KOREAN LITERATURE CORNER - JAN. 2025
By Joshua Kim
What is so special about the Korean American diaspora… How we are where we are is a wondrous, frightening, awe-inspiring thing. My grandfather escaped North Korea in 1948, sneaking across the 38th parallel to the South. He arrived in Seattle, WA in 1964 with $100 in his pocket. He met my grandmother a year later in St Louis, MO. They had my father in 1969 in Bryan, TX. So much could have happened across that time. Any small change and I don’t exist. When we Korean-Americans look back on our families’ histories, we all have these stories. Stories of turmoil and travel and triumph. A theme of perseverance exists amongst the Korean people and the peninsula. Korea is an old country which has gone through near constant change and been smacked with unbelievable horrors, yet still it perseveres with its people all seeking to build better futures and continue on.
My grandfather’s story is just one of countless incredible tales of the diaspora. I’m finishing the second draft of a play inspired by it and I’d like to share a monologue.
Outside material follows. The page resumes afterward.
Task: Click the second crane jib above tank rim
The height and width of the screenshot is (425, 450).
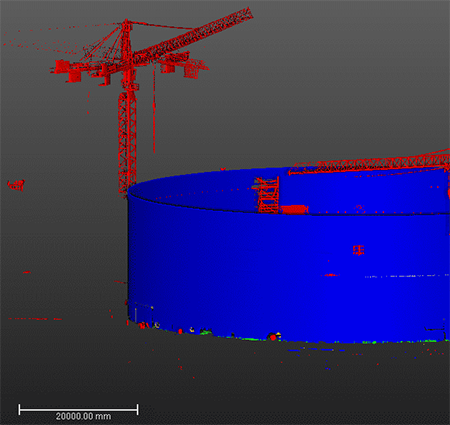Action: pos(368,163)
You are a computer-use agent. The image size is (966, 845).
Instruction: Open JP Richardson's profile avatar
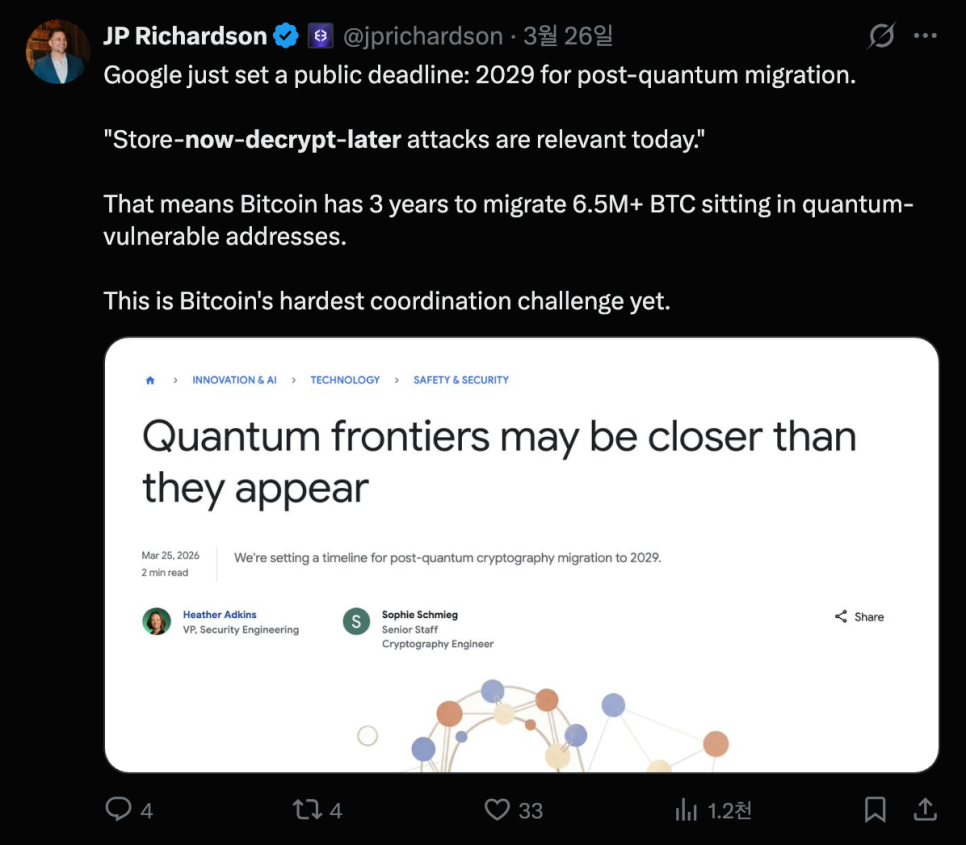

In it, the character HL reflects on his life with God in front of heaven’s gates.
“August 31, 1948. Date clearer now than my birthday. Warm, shining sun. Seems stories like this tend to happen in the dark and rain and muck but not this one.
I was fifteen, same age as kids when they had the big community concert. I remember that one because my son was so good that a neighbor asked him for the autograph at the end. My son did not know what to do, heuheu, he dropped the marker the first time he was shaking from nerves. My daughter was good too. Maybe I should have told her. But I like that memory. I like they were playing music then.
I was fifteen and alone and walking the shore of the Yellow Sea. In Haeju, my cousin hired a guide to get me across the 38th to safety. To make sure guide did his job, cousin broke this spoon in two. He gave me one half and the guide the other. I scratched it right here. Once guide showed me the way, I would give him my half and the guide would take the full spoon to cousin for pay. Gamsahamnida sachon hyeong.
Big hole here: maybe guide kills me at the beach and takes my half and brings it to cousin and still gets pay. But I did not have a choice. Now or never. We had to trust. I went with him, carrying fishing poles and baskets, undercover as fishermen finding the best fishing spot. We walk the beach. I am amazed we never see a guard that day. Was that your doing? Then we stop and guide points the path to the South. I give him my spoon half. He thanks me and goes north. I go south and cross a stream near the shore.
Fifteen, warm air, shining sun, no one else. I walk across the 38th like you walk from one side of the cornfield to the other - just if the field had mines and death for miles. I made it across border and snuck on a train to Seoul. A few months later my father escaped from the same route and found me. My mother and sisters though met up with us easy. They just walked down the road. Communists not stop women traveling to the South. Guess they did not think the women were worth keeping.”